Rezension

Kunst, Müll und ein verschwundenes Kind - nichts für Zartbesaitete

Das Nest -

Das Nest
von Katrine Engberg

Bewertet mit 4.5 Sternen

Kasper Skytte und sein Kollege Michael haben an ihrem Arbeitsplatz in Kopenhagens Müllverwertungsanlage noch nie den Notfallknopf gedrückt. Als aus dem Müll der laufenden Woche ein menschlicher Arm ragt und die Kriminalpolizei Ermittlungen aufnimmt, bringt das Kasper erheblich stärker aus dem Tritt als man nach einem Leichenfund erwartet. In seinem Leben als Prozessplaner und alleinerziehender Vater muss mehr verborgen sein, das ihn nun straucheln lässt. Parallel dazu meldet die Familie des prominenten Kunstauktionators Dreyer-Hoff ihren mittleren Sohn Oscar als vermisst und ein Lehrer, der die Kinder der Dreyer-Hoffs unterrichtete, wird tot aufgefunden. Die Ermittler schütteln zwar den Kopf über das sonderbare Verhältnis der Familie zu ihren drei Kindern, suchen jedoch lange vergeblich nach einem Zusammenhang zwischen den Geschäften des Kunsthauses, dem künstlerisch begabten Sohn und einer hinterlassenen rätselhaften Nachricht, die sich auf Oscar Wildes „Bildnis des Dorian Gray“ bezieht. Dass die Dreyer-Hoffs den sonderbaren Hausmeister der Kopenhagener Festung schon lange kennen, macht den Fall nicht einfacher.

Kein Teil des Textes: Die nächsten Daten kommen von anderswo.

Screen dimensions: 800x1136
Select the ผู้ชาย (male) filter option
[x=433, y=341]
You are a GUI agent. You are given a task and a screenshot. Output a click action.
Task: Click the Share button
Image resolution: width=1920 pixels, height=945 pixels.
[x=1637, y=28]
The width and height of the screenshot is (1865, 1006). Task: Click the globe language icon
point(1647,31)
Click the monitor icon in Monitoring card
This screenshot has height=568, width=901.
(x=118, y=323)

Engbergs Leser verfolgen derweil, wie die Ermittlerin Anette Werner den Berufseinstieg nach der Elternzeit meistert und wie Jeppe Kørner eine Beziehung zu seiner Kollegin Sara samt pubertierenden Töchtern aufzubauen versucht. Ein wechselnder Focus auf interessante Nebenfiguren wie Kaspers Tochter Iben, die mit dem vermissten Oscar befreundet war, und Kunstexpertin Esther de Laurenti vermittelt Engbergs Lesern Details, die den Ermittlern noch unbekannt sind. Als eine Zeugin unter verdächtigen Umständen stirbt, die zuvor gerade von der Kripo befragt worden war, liegt vor Werner und Kørner ein verschlungenes Netz aus sich überschneidenden Grüppchen, aber längst keine Auflösung des Falls. Das Balancieren der Ermittler zwischen rein exzentrischen Personen und perversen Gewalttätern scheint ausgerechnet der Figur am schwersten zu fallen, der ich dieses Problem am wenigsten zugetraut hätte. Da ich Werner und Kørner nach dem ersten Band aus den Augen verloren hatte, bin ich mit dem Beziehungsstatus von Jeppe leicht ins Schleudern geraten, aber das fehlende Stück Privatleben lässt sich sicher noch nachholen.

Vor der ansprechenden Kulisse des Kopenhagener Hafens und düsteren Katakomben der Festung entwickelt Katrine Engberg einen komplizierten Fall mit zahlreichen Nebenschauplätzen, der sich erst lösen lässt, als geklärt ist, wer unbedingt Geld braucht und welche der Beteiligten genug zu verbergen hätten, um dafür Zeugen zu töten. Zartbesaiteten Gemütern empfehle ich den Roman eher nicht, alle anderen können sich auf den angekündigten 5. Band freuen.